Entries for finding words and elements

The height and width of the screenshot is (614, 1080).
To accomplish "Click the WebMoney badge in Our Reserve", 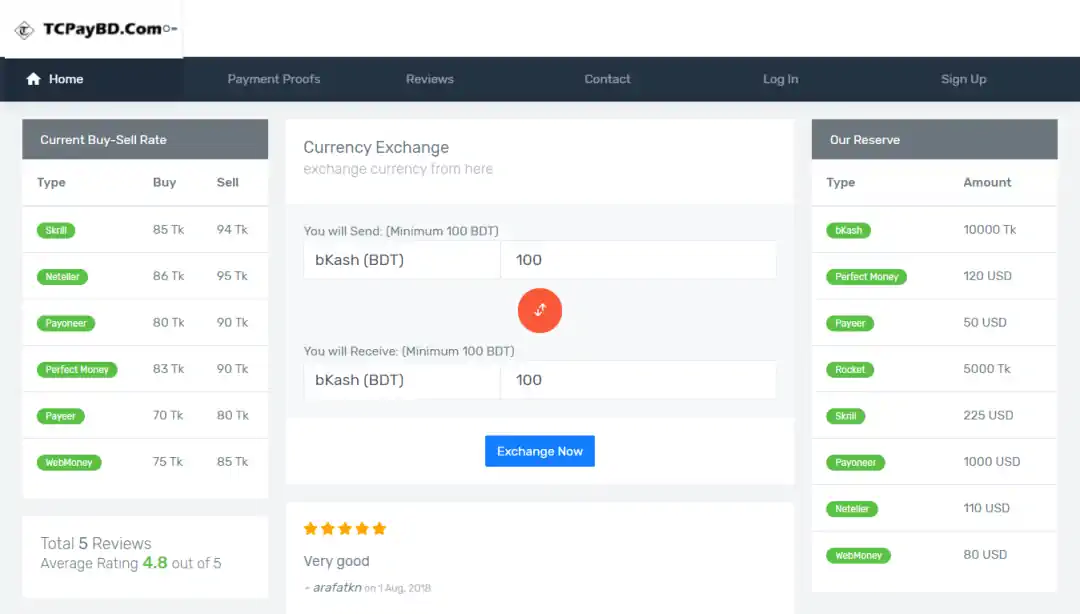I will (x=858, y=556).
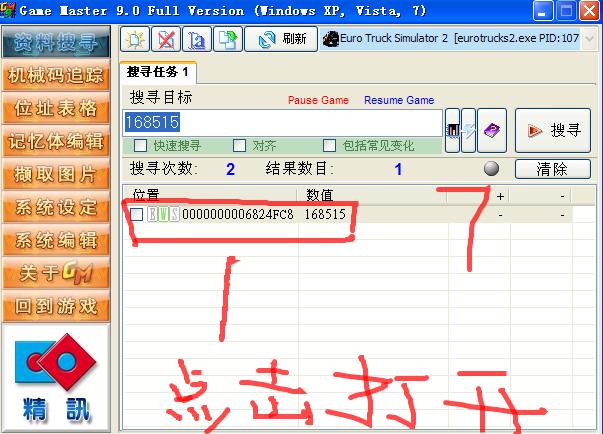Screen dimensions: 603x434
Task: Click the 清除 clear button
Action: click(552, 169)
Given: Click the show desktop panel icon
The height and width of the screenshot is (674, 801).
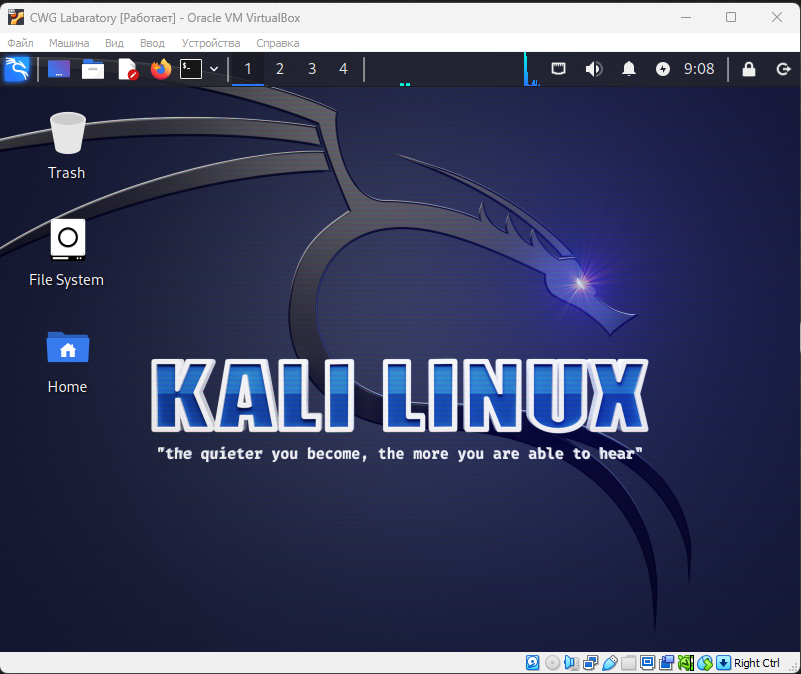Looking at the screenshot, I should coord(59,69).
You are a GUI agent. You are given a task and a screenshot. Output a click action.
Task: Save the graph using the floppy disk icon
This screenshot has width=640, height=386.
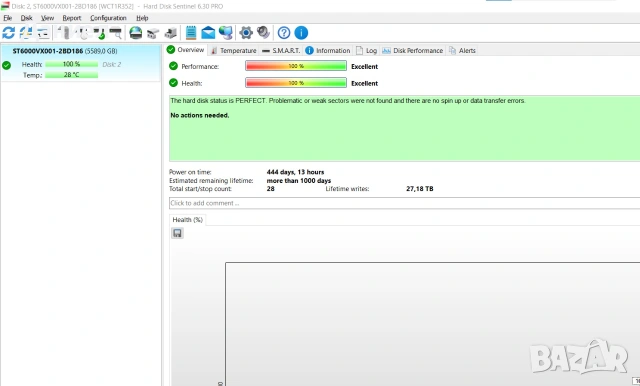point(177,233)
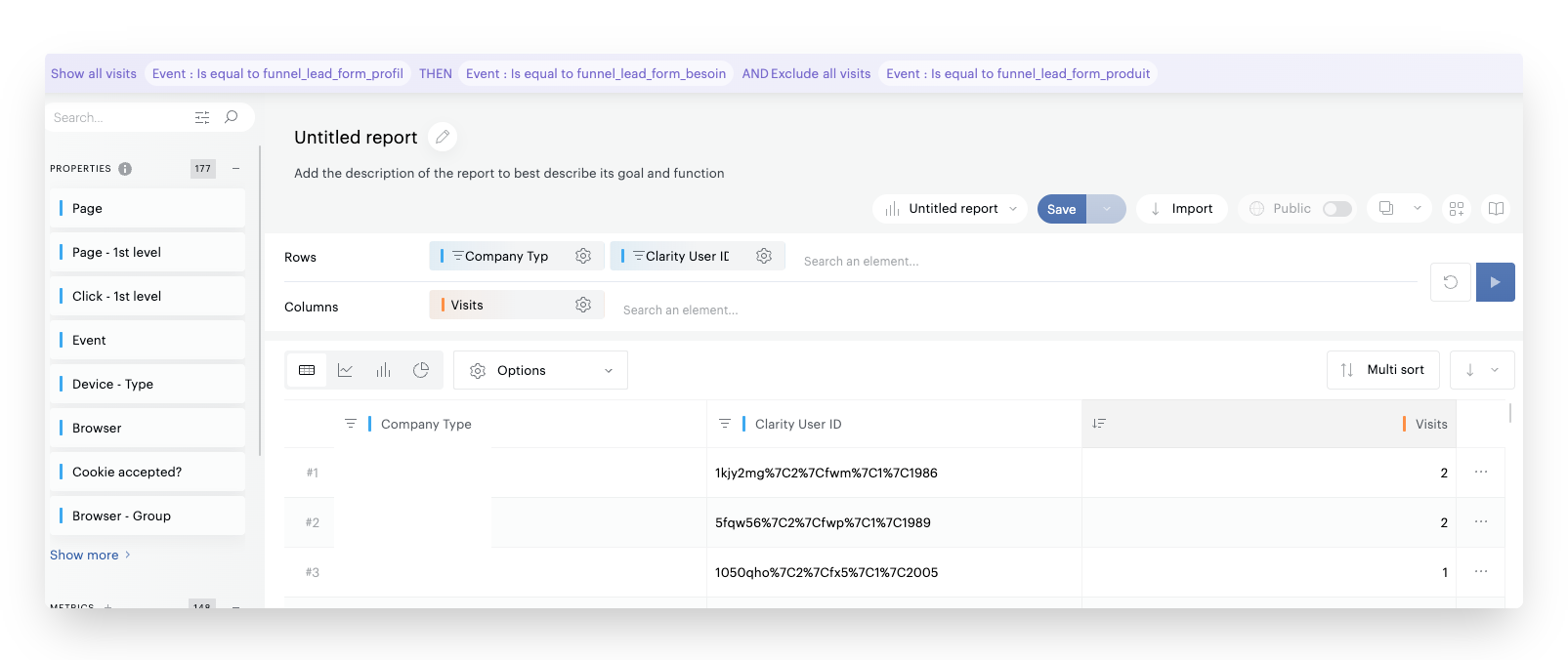Open the search filter sliders icon

point(202,118)
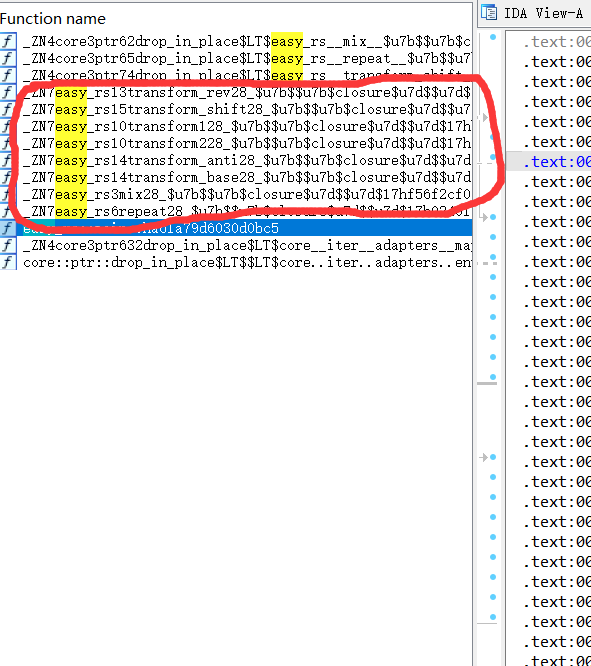Click function icon beside transform128 entry

click(x=8, y=126)
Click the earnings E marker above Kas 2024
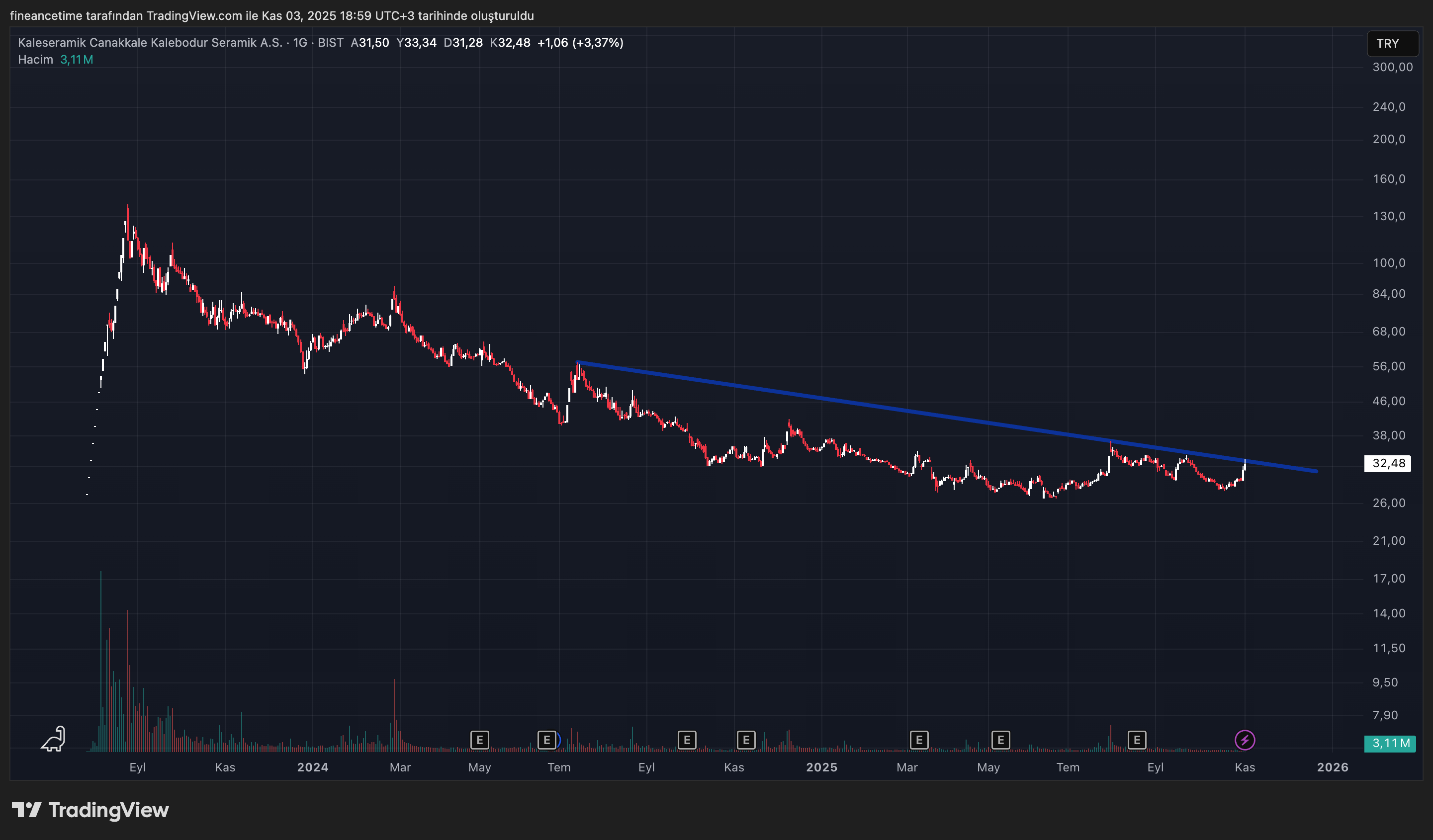 [x=746, y=740]
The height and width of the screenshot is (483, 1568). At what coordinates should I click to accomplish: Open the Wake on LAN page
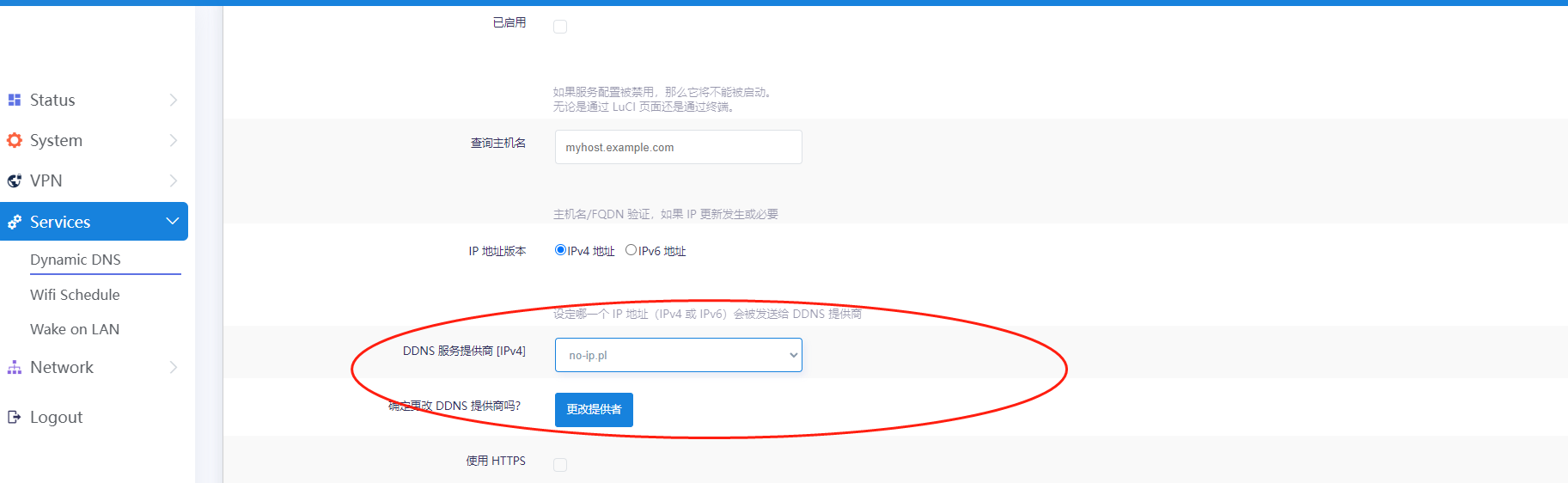coord(75,329)
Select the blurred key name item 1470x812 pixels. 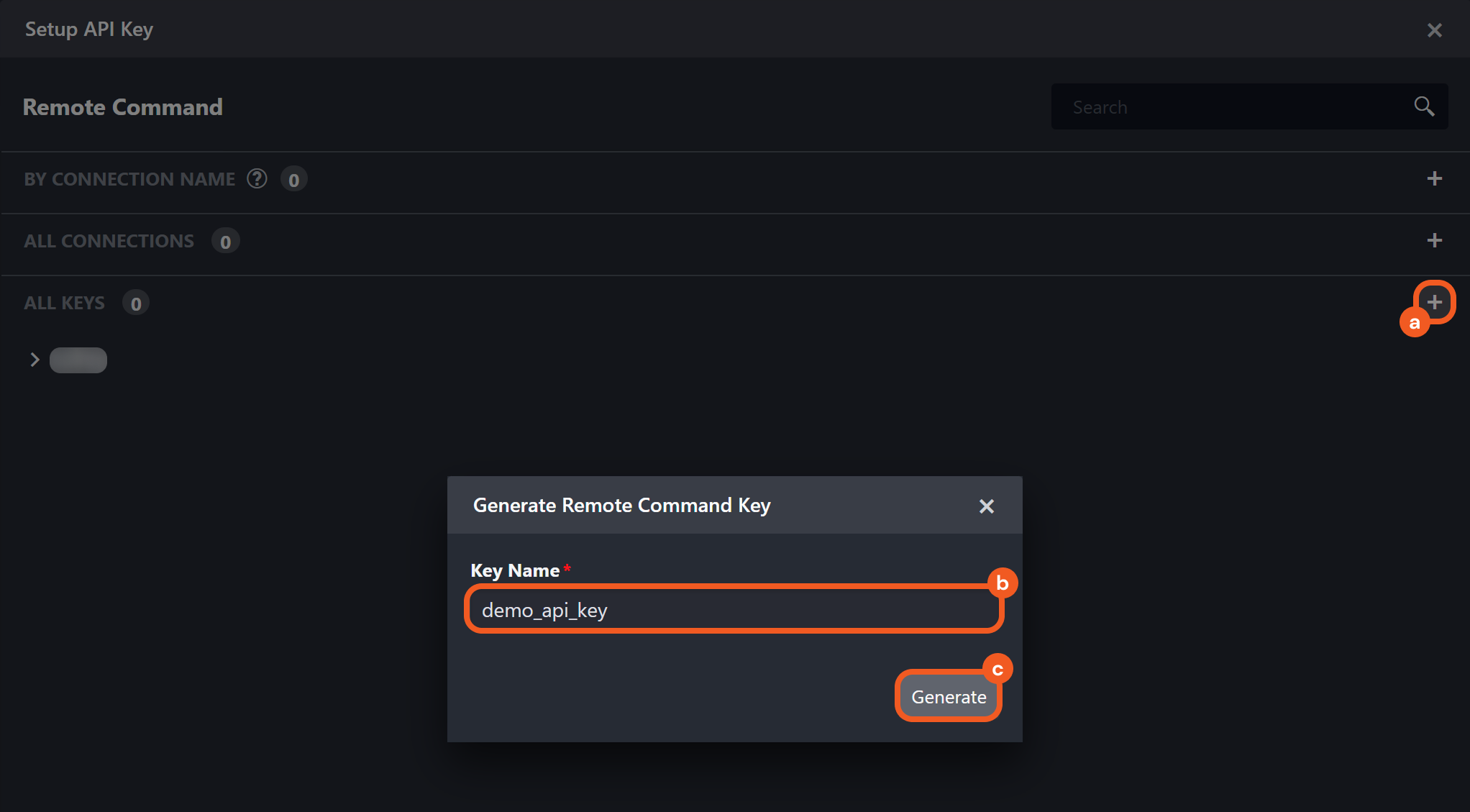[x=78, y=360]
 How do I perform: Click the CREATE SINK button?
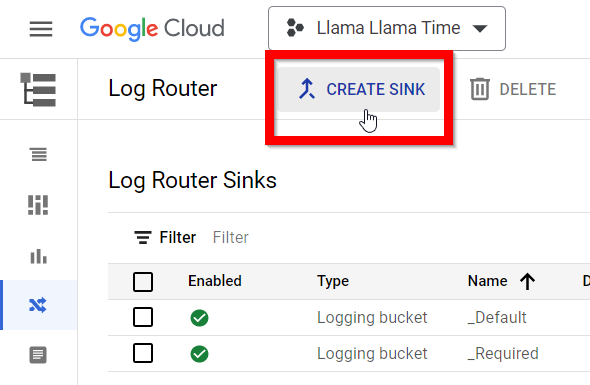tap(359, 90)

#### AIM OF THE EXERCISE
Can you rewrite the part of the data that opens with the line containing "Given: Click the show desktop panel icon" and closes with the line containing "Looking at the", changing "panel icon" to "button" and keeping the rest the same? Leave the pictures out of your answer.

#### PROBLEM SOLUTION
Given: Click the show desktop button
The height and width of the screenshot is (674, 801).
Looking at the screenshot, I should coord(59,69).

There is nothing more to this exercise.